Things Alan Hogan feels like sharing.

These are my comments on music, movies, books, web development and programming, Mac tips, and life in general. Enjoy!

Mon Oct 11

PHP + MySQL + Unicode = ugh

Last night I spent two hours trying to get a PHP + MySQL stack to correctly match exactly strings with accented characters (e.g. handling a URL like /résumé which is of course percent-encoded by the browser to /r%C3%A9sum%C3%A9).

It never quite worked.

Oh, I could urldecode() the request string (not sure why that doesn’t happen automatically for me, but hey), and my database is supposedly using UTF-8, and know how to controle how explicit string matching happens (without losing INDEX benefits). But something’s still broken. And why wouldn’t it be? PHP 5 is still not fully Unicode-aware. So whether it’s the database connection or the database abstraction layer I’m using is a bit unclear, but if it’s the latter, how could I really expect much better from a PHP library?

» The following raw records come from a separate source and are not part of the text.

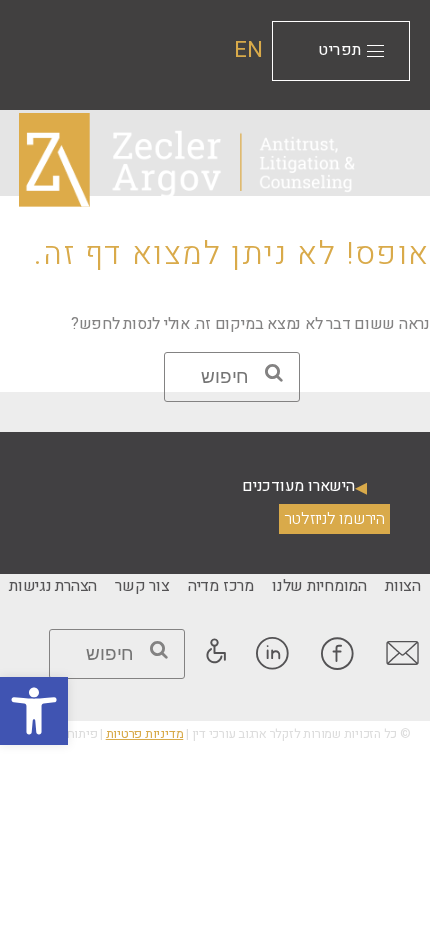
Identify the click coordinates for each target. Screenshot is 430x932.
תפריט (340, 50)
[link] (34, 711)
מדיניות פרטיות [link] (145, 734)
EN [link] (248, 50)
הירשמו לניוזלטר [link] (334, 519)
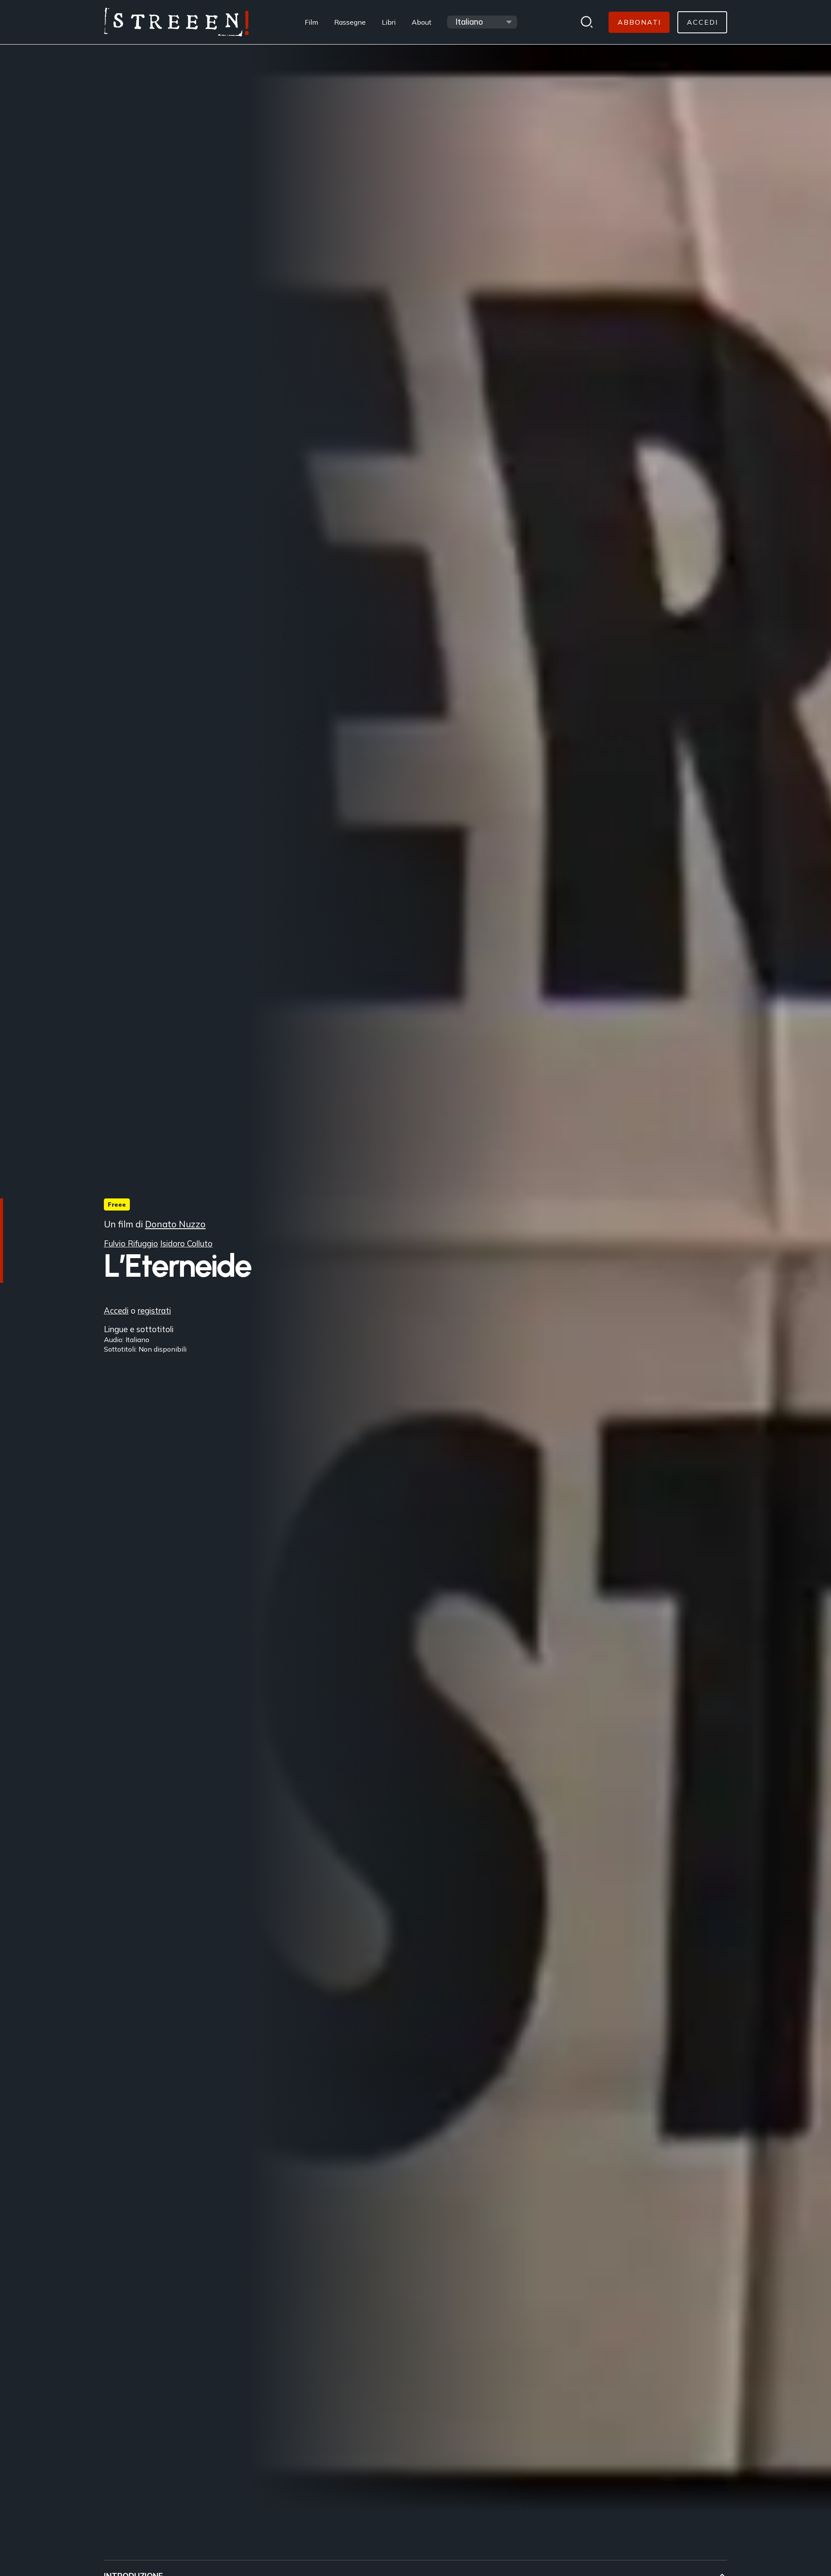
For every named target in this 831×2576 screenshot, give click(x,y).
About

Using MySQL BINARY comparisons and CONVERT(x AS utf8) worked for me in PHPMyAdmin but not in my actual CMS. Seriously, copy and pasting the query from my logs to PHPMyAdmin works, but the CMS fails.

The Ruby on Rails jab at Java frameworks was something like, “Up and running in the time it takes Java to do XML push-ups.” With PHP, my push-ups involve coming up with strategies to avoid issues slashes, magic globals, unicode, and error reporting — things that change wildly from server to server, PHP version to PHP version, and framework to framework.

I’m quite ready to completely migrate to technology stack that actually has Unicode support and sane defaults with less legacy cruft.